About



   

  About            
Mo


Bio
Morisha Moodley
(b. Durban) is a London based moving image artist.

Their work has been screened and exhibited internationally, including at ICDOCS, London Short Film Festival, Kasseler Dokefest, Alchemy Film and Moving Image Festival, Global Citizen, and Camden Art Centre.

Amongst other awards, Morisha is a recipient of a Develop Your Creative Practice grant from Art Council England, AXS Film Fund 2025, and was a selected artist for FVU New Takes 2025.  

They completed their BA in Fine Art (2020) at Central Saint Martins, graduating with First Class Honours. Morisha attained their MFA in Art, Theory, and Practice (2024) from Northwestern University and also achieved a Certificate in Critical Theory. 

Morisha was the Archive and Historic Preservation Fellow at Ox-Bow School of Art, the inaugral Northwestern Fellow at the Flaherty 2024, a participant of Barbican’s The Archive is Permanently Under Construction, Chisenhale’s Into The Wild, AfA’s Politics of Sharing, and National Portrait Gallery’s Youth Forum.

Practice
Morisha’s practice is rooted in research of the moving image – its histories, theories, and the scientific mechanisms both in the apparatus and the human body that bring about its existence.

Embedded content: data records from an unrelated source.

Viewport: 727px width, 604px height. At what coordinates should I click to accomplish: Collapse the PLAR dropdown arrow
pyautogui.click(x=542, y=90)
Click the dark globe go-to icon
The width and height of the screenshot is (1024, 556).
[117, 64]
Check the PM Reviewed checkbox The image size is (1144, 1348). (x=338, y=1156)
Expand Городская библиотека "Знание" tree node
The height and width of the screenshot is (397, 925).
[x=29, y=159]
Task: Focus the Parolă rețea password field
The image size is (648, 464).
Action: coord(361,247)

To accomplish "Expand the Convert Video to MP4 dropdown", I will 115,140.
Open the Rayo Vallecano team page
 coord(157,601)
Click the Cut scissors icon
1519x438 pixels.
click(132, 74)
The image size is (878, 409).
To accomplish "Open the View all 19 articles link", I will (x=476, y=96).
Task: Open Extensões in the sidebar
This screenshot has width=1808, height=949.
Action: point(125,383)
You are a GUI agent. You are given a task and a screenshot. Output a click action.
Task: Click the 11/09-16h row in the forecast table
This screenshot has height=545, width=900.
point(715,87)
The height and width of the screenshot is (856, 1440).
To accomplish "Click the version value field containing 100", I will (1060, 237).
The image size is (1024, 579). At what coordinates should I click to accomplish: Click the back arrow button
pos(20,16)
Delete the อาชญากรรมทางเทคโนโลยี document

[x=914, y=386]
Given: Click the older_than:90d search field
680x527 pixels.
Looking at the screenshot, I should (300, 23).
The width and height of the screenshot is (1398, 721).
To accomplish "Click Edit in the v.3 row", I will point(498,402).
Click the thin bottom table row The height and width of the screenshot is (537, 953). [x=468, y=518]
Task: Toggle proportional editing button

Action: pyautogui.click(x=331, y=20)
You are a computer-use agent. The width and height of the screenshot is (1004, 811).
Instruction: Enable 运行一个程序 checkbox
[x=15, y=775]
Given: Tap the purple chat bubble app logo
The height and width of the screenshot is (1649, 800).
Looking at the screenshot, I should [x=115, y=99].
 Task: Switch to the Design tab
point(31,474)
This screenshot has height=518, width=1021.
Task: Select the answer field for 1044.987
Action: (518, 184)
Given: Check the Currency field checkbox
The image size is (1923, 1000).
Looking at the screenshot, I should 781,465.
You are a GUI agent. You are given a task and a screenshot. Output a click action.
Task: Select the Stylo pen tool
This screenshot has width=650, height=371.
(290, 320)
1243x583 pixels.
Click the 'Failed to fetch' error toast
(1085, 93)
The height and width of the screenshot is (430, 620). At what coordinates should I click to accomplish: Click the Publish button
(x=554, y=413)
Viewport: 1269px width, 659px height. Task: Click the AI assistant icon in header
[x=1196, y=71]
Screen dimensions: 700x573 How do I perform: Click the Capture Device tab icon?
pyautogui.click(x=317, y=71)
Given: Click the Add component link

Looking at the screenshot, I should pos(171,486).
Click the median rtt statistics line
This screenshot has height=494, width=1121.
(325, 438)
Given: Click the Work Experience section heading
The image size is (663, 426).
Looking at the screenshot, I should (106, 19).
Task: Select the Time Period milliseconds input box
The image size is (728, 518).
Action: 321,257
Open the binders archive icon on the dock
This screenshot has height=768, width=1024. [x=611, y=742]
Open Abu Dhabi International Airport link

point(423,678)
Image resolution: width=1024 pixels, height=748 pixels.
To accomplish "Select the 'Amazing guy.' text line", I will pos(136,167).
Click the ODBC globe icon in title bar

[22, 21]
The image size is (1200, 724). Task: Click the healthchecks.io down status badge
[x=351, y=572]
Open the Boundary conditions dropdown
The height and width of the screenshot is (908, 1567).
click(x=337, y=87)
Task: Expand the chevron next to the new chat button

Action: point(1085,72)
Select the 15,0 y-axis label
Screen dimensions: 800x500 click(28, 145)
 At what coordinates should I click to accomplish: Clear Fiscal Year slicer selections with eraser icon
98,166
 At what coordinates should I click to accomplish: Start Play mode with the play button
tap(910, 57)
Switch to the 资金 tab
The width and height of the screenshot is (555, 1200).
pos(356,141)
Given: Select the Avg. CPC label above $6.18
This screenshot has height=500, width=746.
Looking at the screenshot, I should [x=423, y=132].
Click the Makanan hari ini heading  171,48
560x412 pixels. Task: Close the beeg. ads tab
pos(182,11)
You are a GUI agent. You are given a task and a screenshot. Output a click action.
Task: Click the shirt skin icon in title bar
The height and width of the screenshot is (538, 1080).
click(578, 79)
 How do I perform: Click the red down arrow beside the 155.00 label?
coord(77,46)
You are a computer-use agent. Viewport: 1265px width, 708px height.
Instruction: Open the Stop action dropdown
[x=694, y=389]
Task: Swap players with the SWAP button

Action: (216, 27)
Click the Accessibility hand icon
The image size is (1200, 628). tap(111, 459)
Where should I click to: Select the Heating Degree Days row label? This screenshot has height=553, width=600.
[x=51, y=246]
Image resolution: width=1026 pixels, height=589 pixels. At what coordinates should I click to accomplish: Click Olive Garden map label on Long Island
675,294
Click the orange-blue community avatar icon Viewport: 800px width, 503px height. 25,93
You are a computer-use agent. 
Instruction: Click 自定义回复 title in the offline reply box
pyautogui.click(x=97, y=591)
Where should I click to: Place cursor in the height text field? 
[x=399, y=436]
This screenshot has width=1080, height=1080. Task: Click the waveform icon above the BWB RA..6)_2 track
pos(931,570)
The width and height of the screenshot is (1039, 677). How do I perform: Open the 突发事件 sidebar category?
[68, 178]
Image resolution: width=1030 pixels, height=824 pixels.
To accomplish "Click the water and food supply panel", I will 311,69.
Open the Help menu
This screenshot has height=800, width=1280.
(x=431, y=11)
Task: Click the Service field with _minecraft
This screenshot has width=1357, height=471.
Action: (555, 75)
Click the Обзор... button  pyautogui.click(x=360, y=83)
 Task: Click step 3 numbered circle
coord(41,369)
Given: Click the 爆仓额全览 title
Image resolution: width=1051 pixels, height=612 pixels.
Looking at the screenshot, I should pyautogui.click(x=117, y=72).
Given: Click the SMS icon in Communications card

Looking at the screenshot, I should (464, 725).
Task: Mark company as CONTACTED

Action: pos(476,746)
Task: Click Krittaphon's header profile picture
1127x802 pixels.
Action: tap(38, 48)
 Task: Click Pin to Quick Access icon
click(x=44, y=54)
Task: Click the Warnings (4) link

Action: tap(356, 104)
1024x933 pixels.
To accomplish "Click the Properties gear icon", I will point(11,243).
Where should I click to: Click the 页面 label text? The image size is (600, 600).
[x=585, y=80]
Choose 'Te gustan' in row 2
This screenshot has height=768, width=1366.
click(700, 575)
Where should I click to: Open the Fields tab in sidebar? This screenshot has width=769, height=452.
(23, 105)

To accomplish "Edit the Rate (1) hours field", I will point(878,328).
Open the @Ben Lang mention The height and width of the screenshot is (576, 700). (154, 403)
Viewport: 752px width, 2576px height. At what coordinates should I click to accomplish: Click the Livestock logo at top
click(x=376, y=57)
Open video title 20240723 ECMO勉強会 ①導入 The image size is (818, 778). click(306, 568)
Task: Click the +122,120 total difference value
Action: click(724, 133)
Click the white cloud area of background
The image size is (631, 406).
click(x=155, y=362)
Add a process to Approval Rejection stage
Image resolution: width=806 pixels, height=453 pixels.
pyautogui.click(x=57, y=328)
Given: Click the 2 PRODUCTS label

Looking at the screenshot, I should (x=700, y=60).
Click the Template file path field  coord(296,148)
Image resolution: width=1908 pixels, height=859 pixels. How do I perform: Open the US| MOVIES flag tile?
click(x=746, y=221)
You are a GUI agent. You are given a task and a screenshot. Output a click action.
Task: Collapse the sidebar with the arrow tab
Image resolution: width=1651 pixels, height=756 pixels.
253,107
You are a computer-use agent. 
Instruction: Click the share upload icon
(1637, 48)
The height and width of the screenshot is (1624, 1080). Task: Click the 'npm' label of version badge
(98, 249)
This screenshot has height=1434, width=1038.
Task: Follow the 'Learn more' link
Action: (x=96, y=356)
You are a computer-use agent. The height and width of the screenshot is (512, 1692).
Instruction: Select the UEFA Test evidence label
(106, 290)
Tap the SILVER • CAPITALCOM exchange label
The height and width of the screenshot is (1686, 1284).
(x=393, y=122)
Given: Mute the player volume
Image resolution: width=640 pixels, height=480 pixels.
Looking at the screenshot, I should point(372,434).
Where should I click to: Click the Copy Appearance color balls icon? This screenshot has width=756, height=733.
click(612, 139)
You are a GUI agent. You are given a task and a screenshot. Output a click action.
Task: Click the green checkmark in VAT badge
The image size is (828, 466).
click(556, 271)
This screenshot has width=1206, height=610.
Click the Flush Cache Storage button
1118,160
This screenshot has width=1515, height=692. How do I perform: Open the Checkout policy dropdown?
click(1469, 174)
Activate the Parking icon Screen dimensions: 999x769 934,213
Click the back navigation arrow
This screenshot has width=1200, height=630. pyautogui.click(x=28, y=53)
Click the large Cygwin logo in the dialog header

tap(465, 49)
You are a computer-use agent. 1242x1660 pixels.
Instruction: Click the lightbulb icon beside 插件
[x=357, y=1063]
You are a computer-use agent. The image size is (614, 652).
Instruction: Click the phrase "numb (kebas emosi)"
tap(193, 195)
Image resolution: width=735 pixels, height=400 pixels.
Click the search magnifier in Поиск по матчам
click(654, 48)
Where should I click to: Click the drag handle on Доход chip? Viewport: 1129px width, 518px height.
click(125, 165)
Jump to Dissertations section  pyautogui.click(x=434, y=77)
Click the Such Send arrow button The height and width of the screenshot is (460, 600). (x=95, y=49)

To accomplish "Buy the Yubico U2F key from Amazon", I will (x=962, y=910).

To this, they interject queer and crip methodologies that challenge traditional film structures, engaging with tactics like recurrence, collage, and delay to produce rupture and overflow. Crip time and queer intimacies are pivotal focuses of their work. 

To crip and queer video, Morisha embraces tactics like glitch aesthetics, repetition, and what Trinh T Minh-ha calls the “blackouts” and “silences” of everyday life. 

They commit to making art that champions crip, queer life and experience, invoking Bob Flanagan’s maxim that “surviving well can paradoxically mean surviving sick.” The art that they make can survive sick and still do its work well.



& Beyond 
Alongside an active art and curatorial practice, Morisha works within the arts, cultural, and heritage sector. They have a breadth of experience working in arts organisations, primarily within fundraising, administration and engagement. They have a passion for outreach programmes and work to encourage diverse and accessible opportunities within the arts.

 

Picture of Mo, who is light brown skinned with short curly hair. They have their father's Roman nose. They wear a white turtleneck with a dark grey jumper on top because they can't adjust to Chicago's cold winters.